"Im Kopf des Bruno Schulz" aus dem Verlag Kiepenheuer &Witsch
Helmut Marrat
Hamburg – (Weltexpresso) - Immer wieder gibt es Zeitgenossen, die, das Thema Holocaust betreffend, einen sogenannten Schlußstrich fordern, doch, wäre das überhaupt möglich? Gibt es nicht viel zu viele ungeklärte Fragen? Und sollten die dann unbeantwortet liegenbleiben müssen?
Nun geht jedes Land mit seinen "Albträumen" sehr unterschiedlich um, sei es etwa Frankreich mit dem Algerienkrieg, seien es die USA mit dem Wüten in Vietnam, aber mir ist nicht bekannt, dass man irgendwo einen "Schlußstrich" zu ziehen beabsichtigt. Ob sich Großbritannien eingehender mit seinen Wunden beschäftigt, weiß ich nicht, noch, ob man welche bis heute überhaupt entdeckt hat.

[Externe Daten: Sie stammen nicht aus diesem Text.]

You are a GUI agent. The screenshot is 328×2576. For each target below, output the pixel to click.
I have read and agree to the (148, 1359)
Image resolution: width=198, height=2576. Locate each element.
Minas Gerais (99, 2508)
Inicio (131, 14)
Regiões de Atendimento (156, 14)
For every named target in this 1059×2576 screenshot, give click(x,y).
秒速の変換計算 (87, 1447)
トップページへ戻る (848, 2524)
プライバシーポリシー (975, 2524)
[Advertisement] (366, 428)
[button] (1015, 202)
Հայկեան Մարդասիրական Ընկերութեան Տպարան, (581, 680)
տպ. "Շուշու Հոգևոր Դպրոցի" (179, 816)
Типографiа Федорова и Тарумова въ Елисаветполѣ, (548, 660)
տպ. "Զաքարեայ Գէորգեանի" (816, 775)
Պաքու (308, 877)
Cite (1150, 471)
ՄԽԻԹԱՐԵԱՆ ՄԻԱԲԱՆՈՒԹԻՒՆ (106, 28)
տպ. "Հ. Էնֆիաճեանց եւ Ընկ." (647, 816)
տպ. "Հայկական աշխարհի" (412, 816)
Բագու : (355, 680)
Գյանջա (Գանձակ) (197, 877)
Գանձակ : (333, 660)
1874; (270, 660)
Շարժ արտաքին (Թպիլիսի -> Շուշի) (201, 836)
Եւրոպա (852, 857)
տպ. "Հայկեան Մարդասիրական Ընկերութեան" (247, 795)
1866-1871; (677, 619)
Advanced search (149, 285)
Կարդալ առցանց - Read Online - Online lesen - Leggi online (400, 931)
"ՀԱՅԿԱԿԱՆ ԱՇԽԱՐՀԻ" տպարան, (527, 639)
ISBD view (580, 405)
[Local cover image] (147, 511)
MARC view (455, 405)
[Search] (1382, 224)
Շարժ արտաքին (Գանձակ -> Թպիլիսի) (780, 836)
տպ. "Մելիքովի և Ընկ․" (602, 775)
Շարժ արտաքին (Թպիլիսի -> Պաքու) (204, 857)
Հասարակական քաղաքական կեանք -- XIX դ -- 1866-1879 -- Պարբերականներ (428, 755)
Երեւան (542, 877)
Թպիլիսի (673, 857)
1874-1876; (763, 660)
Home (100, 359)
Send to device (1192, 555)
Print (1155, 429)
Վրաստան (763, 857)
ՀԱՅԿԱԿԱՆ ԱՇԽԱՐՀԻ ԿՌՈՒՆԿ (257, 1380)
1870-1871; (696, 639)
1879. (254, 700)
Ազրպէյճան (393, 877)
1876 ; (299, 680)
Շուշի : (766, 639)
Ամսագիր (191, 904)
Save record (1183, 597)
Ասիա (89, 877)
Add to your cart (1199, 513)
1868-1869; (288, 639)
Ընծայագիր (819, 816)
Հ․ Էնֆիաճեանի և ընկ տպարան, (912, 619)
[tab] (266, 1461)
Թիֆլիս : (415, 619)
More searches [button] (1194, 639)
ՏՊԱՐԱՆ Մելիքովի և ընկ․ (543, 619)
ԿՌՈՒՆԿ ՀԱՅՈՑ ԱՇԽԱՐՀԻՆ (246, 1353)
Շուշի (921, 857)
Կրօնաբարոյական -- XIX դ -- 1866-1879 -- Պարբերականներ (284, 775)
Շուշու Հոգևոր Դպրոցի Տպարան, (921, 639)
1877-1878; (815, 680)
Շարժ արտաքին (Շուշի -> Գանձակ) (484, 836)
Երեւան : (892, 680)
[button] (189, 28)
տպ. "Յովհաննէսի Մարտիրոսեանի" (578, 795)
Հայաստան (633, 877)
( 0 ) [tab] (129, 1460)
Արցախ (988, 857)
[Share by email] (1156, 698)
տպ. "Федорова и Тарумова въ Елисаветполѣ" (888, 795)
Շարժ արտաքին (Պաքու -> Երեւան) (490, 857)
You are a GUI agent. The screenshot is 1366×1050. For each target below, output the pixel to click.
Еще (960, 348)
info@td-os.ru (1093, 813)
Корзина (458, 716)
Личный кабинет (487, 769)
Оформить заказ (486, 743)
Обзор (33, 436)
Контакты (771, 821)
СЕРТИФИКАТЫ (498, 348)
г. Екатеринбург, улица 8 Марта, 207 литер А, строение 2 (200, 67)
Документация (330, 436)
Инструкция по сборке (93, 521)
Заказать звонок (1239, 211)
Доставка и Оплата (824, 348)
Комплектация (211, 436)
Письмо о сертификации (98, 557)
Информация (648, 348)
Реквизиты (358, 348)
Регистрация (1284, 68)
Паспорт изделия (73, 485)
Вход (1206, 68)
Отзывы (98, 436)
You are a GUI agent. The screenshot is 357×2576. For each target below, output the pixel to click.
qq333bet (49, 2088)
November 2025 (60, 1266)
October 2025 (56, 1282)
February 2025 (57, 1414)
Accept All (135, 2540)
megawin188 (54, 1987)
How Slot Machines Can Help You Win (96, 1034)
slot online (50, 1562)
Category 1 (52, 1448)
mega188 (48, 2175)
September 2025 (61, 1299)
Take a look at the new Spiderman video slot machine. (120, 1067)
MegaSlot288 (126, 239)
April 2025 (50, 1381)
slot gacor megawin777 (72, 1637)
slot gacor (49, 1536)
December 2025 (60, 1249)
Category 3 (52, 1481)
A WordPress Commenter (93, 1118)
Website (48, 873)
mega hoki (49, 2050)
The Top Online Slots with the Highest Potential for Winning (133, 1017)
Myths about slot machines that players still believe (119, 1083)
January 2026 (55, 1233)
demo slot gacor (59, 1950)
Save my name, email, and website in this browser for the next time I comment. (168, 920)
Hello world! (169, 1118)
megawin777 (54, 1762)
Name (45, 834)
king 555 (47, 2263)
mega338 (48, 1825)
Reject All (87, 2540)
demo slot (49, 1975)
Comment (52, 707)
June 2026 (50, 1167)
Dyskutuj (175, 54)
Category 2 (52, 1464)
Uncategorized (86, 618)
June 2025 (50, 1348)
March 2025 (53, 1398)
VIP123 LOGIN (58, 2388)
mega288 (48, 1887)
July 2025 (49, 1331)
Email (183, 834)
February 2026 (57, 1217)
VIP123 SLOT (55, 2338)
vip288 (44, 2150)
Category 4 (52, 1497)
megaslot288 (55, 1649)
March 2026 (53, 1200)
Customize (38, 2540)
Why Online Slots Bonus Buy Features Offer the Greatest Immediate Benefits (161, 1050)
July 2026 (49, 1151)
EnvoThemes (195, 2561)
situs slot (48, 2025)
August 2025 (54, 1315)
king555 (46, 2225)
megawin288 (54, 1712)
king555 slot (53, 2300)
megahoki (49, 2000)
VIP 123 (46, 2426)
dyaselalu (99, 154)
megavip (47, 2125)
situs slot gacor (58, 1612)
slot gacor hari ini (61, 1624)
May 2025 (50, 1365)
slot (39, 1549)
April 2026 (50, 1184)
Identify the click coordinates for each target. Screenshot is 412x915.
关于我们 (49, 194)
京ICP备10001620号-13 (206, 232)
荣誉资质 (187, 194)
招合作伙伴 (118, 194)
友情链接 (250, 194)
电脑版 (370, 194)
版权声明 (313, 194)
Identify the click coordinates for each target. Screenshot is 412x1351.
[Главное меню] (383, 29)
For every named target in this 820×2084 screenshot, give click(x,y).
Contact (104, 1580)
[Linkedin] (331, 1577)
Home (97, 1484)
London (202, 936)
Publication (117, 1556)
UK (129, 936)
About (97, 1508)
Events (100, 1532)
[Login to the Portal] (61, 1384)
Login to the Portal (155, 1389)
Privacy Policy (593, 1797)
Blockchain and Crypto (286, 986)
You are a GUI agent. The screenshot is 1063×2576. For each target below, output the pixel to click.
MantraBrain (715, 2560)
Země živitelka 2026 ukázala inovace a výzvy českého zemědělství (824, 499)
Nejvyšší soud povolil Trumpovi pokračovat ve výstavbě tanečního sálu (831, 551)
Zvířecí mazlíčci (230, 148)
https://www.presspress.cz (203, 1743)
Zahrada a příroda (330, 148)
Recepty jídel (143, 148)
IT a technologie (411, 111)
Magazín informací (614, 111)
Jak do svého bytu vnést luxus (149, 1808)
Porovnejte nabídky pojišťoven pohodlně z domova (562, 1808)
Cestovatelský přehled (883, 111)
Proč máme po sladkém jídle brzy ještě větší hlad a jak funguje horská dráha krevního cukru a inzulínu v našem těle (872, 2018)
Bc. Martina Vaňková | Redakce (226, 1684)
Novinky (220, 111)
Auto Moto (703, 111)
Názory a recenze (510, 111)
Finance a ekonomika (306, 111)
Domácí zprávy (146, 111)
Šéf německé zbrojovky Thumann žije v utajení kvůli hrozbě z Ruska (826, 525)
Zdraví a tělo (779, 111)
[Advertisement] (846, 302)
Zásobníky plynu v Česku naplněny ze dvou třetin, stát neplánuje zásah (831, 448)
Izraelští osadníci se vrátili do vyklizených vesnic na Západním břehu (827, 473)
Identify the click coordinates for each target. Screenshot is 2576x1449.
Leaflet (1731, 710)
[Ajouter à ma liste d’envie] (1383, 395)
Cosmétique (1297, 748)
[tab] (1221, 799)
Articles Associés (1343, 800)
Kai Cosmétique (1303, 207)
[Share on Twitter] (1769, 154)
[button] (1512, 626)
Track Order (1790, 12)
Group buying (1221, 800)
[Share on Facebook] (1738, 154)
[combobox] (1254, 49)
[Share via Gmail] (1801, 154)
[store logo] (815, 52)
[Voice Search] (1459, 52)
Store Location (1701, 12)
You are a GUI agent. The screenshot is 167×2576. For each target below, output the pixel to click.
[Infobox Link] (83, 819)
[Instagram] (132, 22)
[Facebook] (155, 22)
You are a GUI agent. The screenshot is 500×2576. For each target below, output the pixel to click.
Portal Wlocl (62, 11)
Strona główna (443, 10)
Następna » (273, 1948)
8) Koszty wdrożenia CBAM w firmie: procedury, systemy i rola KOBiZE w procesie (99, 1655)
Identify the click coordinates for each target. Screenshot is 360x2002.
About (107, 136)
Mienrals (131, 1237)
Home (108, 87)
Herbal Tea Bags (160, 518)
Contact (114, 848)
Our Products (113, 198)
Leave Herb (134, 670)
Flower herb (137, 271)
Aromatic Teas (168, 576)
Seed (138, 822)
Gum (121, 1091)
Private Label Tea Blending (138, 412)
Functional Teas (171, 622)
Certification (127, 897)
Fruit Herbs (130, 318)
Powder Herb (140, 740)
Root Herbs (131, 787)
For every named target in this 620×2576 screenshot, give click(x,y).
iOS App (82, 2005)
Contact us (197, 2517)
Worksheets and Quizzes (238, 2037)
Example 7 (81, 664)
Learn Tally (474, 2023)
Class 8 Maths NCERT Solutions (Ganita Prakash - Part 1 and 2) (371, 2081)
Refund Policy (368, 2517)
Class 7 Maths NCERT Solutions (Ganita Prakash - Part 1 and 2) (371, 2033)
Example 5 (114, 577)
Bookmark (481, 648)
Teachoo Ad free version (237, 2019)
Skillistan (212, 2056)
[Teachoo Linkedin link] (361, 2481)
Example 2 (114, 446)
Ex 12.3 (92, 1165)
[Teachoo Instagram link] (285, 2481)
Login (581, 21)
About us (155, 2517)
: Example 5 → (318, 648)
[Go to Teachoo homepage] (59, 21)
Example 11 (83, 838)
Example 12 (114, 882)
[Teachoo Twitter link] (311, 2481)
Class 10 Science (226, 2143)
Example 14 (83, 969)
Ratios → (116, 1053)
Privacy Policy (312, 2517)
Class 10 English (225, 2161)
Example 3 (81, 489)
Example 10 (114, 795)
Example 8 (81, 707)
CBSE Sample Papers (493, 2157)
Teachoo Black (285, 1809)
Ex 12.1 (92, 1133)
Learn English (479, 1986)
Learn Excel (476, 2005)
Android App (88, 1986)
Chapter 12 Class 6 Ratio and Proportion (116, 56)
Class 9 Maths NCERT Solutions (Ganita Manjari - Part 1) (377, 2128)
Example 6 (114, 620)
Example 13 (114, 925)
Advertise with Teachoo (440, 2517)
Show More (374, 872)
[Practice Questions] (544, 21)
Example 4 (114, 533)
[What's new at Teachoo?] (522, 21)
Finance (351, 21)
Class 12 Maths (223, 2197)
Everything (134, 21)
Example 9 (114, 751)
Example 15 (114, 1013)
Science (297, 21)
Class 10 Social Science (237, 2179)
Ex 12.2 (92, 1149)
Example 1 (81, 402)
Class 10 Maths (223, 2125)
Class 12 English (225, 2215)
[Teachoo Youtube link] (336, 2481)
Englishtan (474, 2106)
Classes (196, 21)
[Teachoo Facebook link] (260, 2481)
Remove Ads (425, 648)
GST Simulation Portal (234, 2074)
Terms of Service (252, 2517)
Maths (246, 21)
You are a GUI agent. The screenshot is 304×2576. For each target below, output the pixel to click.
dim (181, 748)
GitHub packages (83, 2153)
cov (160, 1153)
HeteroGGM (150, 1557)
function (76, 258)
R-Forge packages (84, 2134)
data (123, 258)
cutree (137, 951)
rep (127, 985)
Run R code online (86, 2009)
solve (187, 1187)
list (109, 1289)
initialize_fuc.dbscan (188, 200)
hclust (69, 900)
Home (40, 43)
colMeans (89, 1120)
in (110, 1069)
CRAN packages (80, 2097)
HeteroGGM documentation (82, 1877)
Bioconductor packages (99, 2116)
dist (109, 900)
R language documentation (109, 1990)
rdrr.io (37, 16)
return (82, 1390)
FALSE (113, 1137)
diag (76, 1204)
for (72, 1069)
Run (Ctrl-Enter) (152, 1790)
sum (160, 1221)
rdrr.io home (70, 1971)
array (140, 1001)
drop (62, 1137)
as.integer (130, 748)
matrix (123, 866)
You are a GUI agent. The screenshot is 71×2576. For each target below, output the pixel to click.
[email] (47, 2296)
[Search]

In der Bundesrepublik bemüht man sich jedenfalls seit Jahrzehnten darum, und es mag tatsächlich stimmen, dass dies Juden ermöglicht hat und ermöglicht, hier zu leben.
Der Autor Maxim Biller lebt seit 1970 in der Bundesrepublik. Er wurde als Kind jüdischrussischer Eltern 1958 in Prag geboren, und man darf annehmen, dass die Judenvernichtung, zumindest mittelbar, auch seine Familiengeschichte prägt.
Es ist schon erstaunlich, wie umfangreich Billers literarisches Schaffen ist, obschon er doch erst Mitte 50 ist, und obwohl er erlebte, was für einen Schriftsteller sicherlich mit zum Schlimmeren gehört: Einer seiner Romane ("Esra") darf bis heute nicht vertrieben werden. Er soll die Persönlichkeitsrechte zweier Menschen verletzt haben, und das wird höher bewertet als das Recht schriftstellerischer Freiheit.
Bruno Schulz, in dessen Kopf sich Biller aufmacht, gab es tatsächlich. Aber weil sich Biller in ihn hineindenkt und weil er ihm einen Schreibversuch an den bewunderten und wohl auch beneideten Kollegen Thomas Mann erfindet, ist es, trotz aller biografischen Übereinstimmung, ein Roman und keine Biografie.
Wer war Bruno Schulz? Ein polnisch-jüdischer Schriftsteller, Grafiker und Zeichner, von, wie es hieß, großer Begabung, der tatsächlich in jener Stadt mit dem beinah unaussprechbaren Namen Drohobycz lebte. .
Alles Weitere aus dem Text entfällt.